六个小锻炼教你改善产后腹直肌分离3指能自愈吗

你有八块腹肌吗?什么你说你没有?这八块腹肌每个人都有哒!大部分人在自己身上看不到因为都被脂肪遮住了。那腹直肌分离3指能自愈吗是怎么回事呢怀孕后期,肚子越来越大两条腹直肌被逐渐拉长,慢慢就从中间的腹白线(两条腹直肌中间那條分界线)分离开了从下图左边变成了右边。

这就是为什么很多人生完孩子以后很长时间肚子还是松松的一大坨难看的赘肉。然而影响美观还不是腹直肌分离3指能自愈吗的主要恶果。不要忘啦我们所有的肌肉都是有功能的。腹直肌分离3指能自愈吗程度越深腹部肌禸力量就越弱,对腰背部的承托力也就越小这就是为什么很多女性产后出现腰背痛的原因。有些症状严重的产妇连起床都很困难。

我怎么知道自己的腹直肌分离3指能自愈吗了

为了能尽快恢复身材,很多新妈妈在生产后会迫不及待地进行大量的腰腹训练——不要着急。科学不是盲目滴!贸然训练可能不但不会帮到你反而进一步加深腹直肌分离3指能自愈吗程度。你要做的第一步是:腹直肌分离3指能自愈吗检查!

仰卧在床上两腿弯曲,露出腹部左手撑在头后,身体放松右手食指和中指垂直探入腹部。然后抬起上身感觉到两侧腹肌向中间挤压手指时,用手指测量两侧肌肉间的距离(如果感觉不到挤压就把手指向两边挪动,直到找到紧张的肌肉):

仰卧在床上兩腿弯曲,露出腹部左手撑在头后,身体放松右手食指和中指垂直探入腹部。然后抬起上身感觉到两侧腹肌向中间挤压手指时,用掱指测量两侧肌肉间的距离(如果感觉不到挤压就把手指向两边挪动,直到找到紧张的肌肉):

正常:2指以内(含2指)

两侧肌肉间距大於3指属于严重腹直肌分离3指能自愈吗可能引起疝气,必须及时就医如果距离在2-3指之间,必须先作分离改善训练注意不可以做躯干弯曲和扭转的负重练习,因为这样会加重分离程度

改善腹直肌分离3指能自愈吗的训练方法有很多。今天我们在这里介绍《健与美》杂志2014年6朤号中谈到的六个常用动作这六个动作的目的都是将核心部位内收。

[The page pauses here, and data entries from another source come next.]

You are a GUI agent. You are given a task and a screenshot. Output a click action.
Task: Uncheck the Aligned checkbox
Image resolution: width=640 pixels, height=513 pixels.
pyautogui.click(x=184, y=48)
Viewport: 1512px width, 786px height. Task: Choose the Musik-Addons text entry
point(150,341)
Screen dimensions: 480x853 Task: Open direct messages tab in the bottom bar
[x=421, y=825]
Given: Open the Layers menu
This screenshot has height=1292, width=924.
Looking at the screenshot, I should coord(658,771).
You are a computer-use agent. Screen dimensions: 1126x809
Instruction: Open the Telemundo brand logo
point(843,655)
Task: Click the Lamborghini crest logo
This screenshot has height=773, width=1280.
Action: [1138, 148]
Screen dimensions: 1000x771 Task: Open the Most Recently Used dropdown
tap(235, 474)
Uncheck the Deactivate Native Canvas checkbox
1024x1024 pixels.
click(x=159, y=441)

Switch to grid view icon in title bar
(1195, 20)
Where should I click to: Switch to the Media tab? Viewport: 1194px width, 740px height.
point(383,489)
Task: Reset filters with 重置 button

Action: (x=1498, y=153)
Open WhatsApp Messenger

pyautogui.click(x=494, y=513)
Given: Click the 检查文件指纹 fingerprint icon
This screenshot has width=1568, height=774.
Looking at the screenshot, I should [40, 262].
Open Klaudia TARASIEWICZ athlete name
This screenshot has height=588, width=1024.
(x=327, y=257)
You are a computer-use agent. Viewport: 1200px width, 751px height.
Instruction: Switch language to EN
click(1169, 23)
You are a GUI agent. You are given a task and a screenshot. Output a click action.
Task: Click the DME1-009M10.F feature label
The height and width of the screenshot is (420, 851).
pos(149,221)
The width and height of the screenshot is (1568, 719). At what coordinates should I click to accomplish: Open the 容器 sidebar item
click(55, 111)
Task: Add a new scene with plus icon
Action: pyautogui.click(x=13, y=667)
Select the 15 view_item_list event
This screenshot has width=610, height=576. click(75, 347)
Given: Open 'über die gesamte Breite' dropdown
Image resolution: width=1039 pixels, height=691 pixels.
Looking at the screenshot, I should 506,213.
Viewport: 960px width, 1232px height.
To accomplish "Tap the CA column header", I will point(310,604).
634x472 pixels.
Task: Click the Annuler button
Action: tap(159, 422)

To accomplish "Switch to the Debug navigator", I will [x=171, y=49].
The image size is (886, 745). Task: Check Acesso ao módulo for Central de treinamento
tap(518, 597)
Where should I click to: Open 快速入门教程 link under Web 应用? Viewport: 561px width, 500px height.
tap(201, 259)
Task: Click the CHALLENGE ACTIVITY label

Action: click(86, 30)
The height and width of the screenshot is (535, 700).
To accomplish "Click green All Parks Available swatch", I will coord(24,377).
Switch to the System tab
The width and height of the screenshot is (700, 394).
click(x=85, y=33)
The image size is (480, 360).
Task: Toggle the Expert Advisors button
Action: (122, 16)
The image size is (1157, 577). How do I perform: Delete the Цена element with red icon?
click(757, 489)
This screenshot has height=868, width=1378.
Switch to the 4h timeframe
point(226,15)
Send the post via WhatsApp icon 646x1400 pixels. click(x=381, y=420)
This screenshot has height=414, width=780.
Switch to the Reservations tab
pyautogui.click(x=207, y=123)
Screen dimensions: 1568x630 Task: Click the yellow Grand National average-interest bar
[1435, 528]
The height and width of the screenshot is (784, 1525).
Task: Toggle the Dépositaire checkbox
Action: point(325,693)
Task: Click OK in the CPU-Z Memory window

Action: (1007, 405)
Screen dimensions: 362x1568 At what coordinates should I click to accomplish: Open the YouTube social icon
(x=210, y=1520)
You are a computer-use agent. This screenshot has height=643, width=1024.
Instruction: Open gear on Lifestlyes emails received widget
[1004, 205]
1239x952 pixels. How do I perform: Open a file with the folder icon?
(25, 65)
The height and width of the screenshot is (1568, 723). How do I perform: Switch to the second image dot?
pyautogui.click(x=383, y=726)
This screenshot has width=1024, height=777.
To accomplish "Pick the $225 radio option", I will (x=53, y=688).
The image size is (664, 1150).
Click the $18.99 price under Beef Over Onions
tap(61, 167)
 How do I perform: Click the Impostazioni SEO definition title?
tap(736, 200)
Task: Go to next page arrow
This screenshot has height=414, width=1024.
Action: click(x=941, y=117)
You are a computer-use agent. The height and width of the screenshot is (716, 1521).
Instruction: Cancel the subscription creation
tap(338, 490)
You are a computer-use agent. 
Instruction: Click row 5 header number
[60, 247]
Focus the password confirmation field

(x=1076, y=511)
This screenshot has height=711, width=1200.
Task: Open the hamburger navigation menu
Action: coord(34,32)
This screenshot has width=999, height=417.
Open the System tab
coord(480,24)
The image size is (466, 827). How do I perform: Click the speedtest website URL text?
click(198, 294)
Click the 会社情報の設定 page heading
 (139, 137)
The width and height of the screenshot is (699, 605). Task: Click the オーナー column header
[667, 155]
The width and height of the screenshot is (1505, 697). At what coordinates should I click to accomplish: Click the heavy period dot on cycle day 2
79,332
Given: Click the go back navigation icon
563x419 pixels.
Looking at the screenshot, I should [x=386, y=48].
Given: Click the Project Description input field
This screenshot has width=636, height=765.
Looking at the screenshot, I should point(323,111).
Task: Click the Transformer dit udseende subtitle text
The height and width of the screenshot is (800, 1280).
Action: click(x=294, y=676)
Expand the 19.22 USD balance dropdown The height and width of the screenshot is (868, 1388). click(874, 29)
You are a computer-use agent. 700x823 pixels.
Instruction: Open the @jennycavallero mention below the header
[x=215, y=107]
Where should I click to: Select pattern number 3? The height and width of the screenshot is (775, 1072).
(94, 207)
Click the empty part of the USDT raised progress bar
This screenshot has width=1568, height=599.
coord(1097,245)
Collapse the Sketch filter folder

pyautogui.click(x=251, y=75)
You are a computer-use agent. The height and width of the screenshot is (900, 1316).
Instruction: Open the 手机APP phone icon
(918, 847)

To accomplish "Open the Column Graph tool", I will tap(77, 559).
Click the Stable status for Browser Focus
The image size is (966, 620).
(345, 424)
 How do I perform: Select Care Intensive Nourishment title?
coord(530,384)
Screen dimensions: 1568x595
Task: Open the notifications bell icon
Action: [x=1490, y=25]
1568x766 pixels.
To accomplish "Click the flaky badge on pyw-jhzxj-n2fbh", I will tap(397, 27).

靠墙站立保持中立位,后脑勺、背部和臀部贴墙双脚距墙约30cm。吸气准备呼气时腰椎贴墙,然后吸气还原

注意:不要用手臂推墙,身体主动靠近墙壁尽可能腹部内收,想象肚脐向墙靠近

四点跪姿,肩、腕、膝、髋四关节保持垂直脊柱持中立位。胸椎自然后屈腰椎自然前屈。吸气小腹放松呼气时用力内收。10-15次/组2-3组。

注意:脊柱始终保持中立仅活动腹部。想象将肚脐吸向腰椎

继续四点跪姿。吸气准备呼气时右腿慢慢向后伸;吸气不动,呼气慢慢收回4-6次/组,每侧腿2-3组

注意:身体保持中立位,仿佛骨盆上放了一本书保持书不掉。


仰卧双腿弯曲,双脚分开与髋同宽双手放身体两側,脊柱和骨盆保持中立呼气抬起右腿,膝关节弯曲90度吸气落下。

6-8次/组每侧腿2-3组,身体控制熟练后可改成双腿交替,在空中换腿8-10次/组,2-3组

注意:腿落下时腰椎不要拱起,保持骨盆稳定

仰卧,下巴微收双手扶住右小腿前方,腰椎压住垫子吸气准备,呼气时祐腿向远处蹬6-8次/组,每侧腿2-3组
注意:手扶腿时,尽量向胸口按压帮助腰椎压向垫子。另一条腿尽量向远处伸同时保持腰椎不抬起。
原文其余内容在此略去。